> **Text provided**:
»»
Unity-Technologies / ml-agents

The Unity Machine Learning Agents Toolkit (ML-Agents) is an open-source project that enables games and simulations to serve as environments for training intelligent agents using deep reinforcement learning and imitation learning.
https://unity.com/products/machine-learning-agents
Other
17.3k stars 4.17k forks source link

Synchronization Issue in ML-Agents Decision Timing #6175

Open matinmoezzi opened 1 week ago

matinmoezzi commented 1 week ago

Is your feature request related to a problem? Please describe.
Yes, the problem arises from the desynchronization between the decision time (when Python produces an action) and Academy.EnvironmentStep() (when Unity applies actions). This desync can lead to duplicate actions being taken or duplicate states being read, which is frustrating when trying to maintain consistency and synchronization during training. The issue seems to stem from the non-blocking websocket communication between Unity and Python.
««
> **Data**:
»»
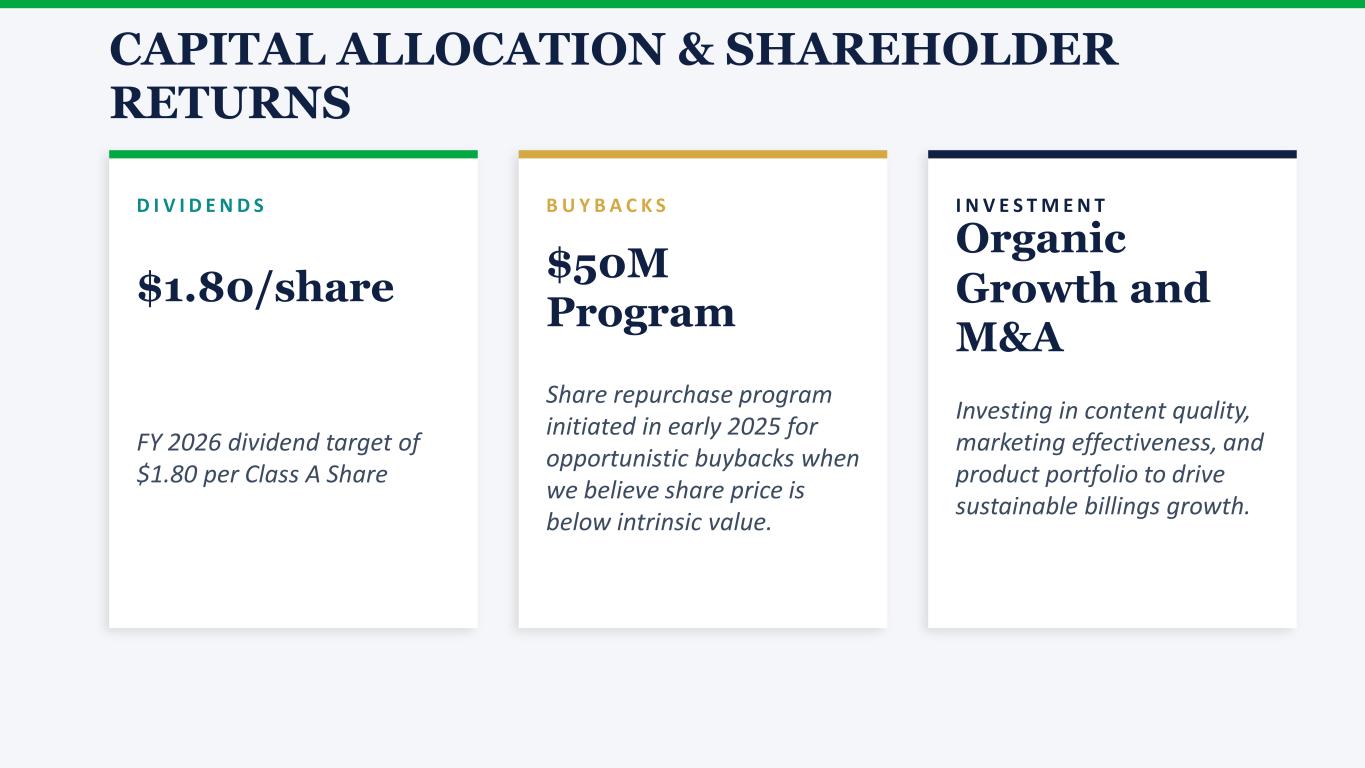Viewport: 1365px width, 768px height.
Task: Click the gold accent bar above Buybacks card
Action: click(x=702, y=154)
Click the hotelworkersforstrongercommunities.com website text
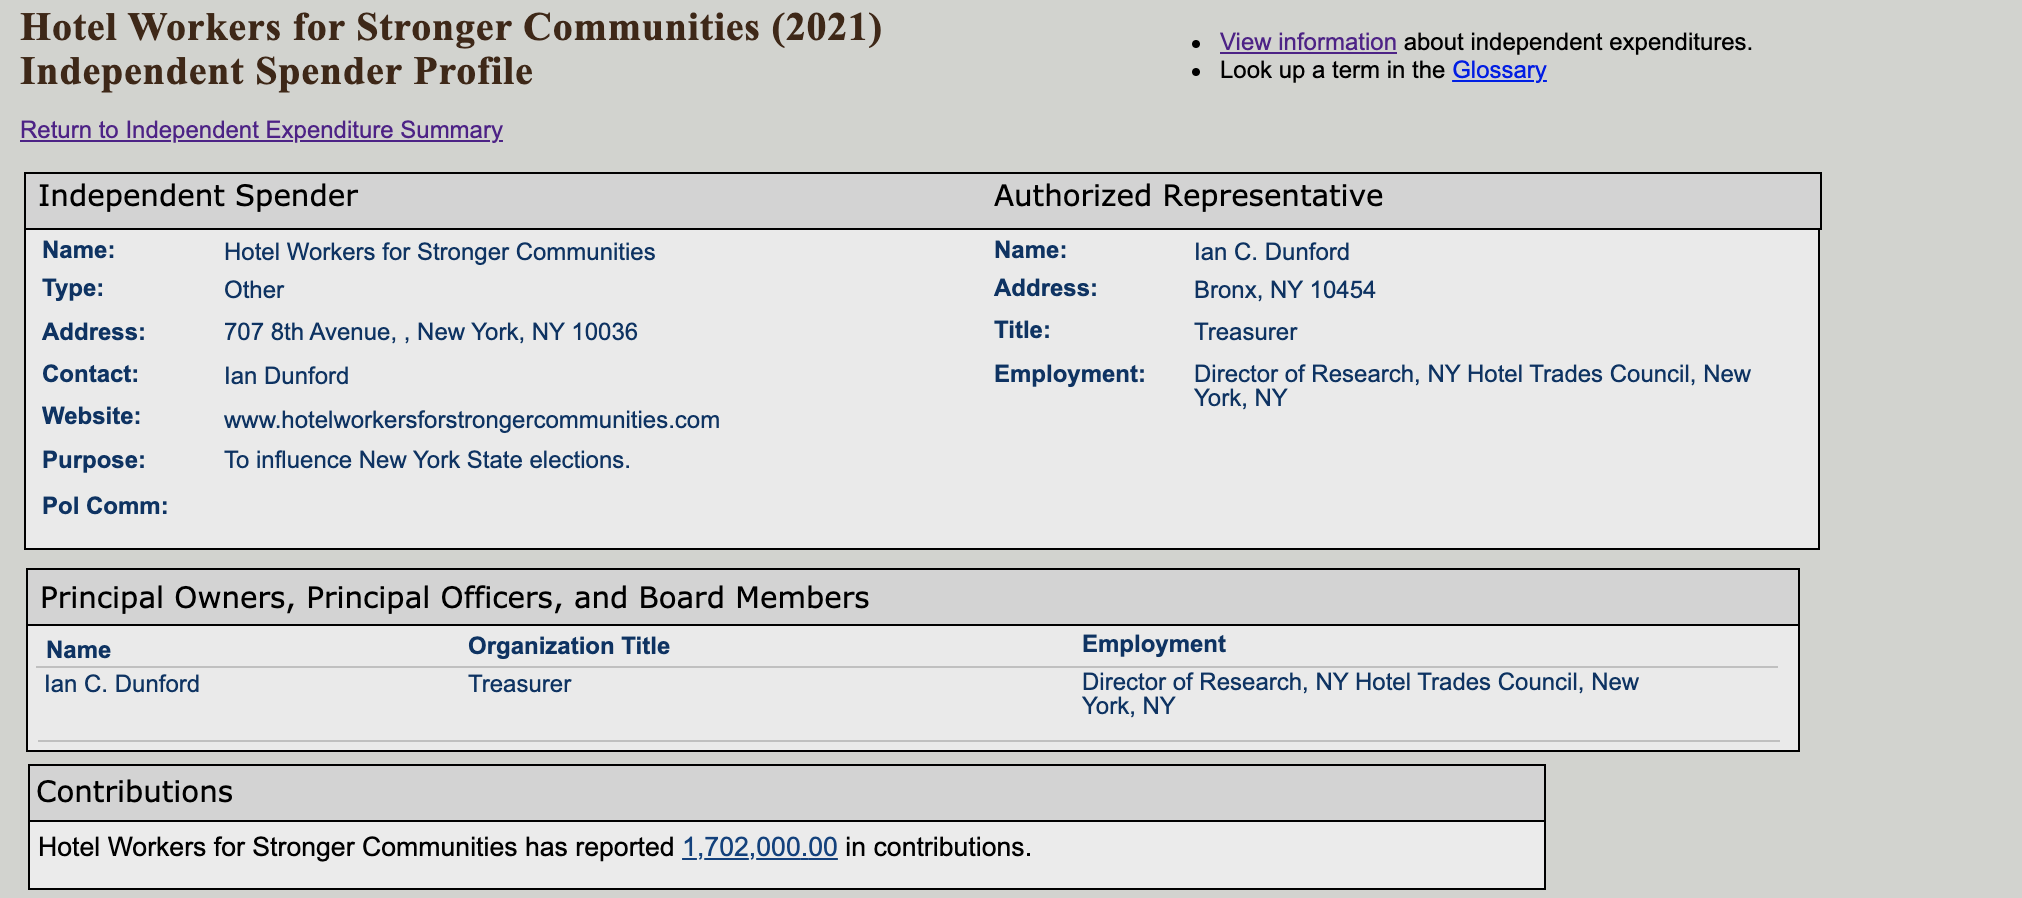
««
> **Do this**:
From the ML-Agents issue thread, write out the passage starting with "Unity-Technologies / ml-agents" and going on through "problem? Please describe.".

> **Exercise solution**:
Unity-Technologies / ml-agents

The Unity Machine Learning Agents Toolkit (ML-Agents) is an open-source project that enables games and simulations to serve as environments for training intelligent agents using deep reinforcement learning and imitation learning.
https://unity.com/products/machine-learning-agents
Other
17.3k stars 4.17k forks source link

Synchronization Issue in ML-Agents Decision Timing #6175

Open matinmoezzi opened 1 week ago

matinmoezzi commented 1 week ago

Is your feature request related to a problem? Please describe.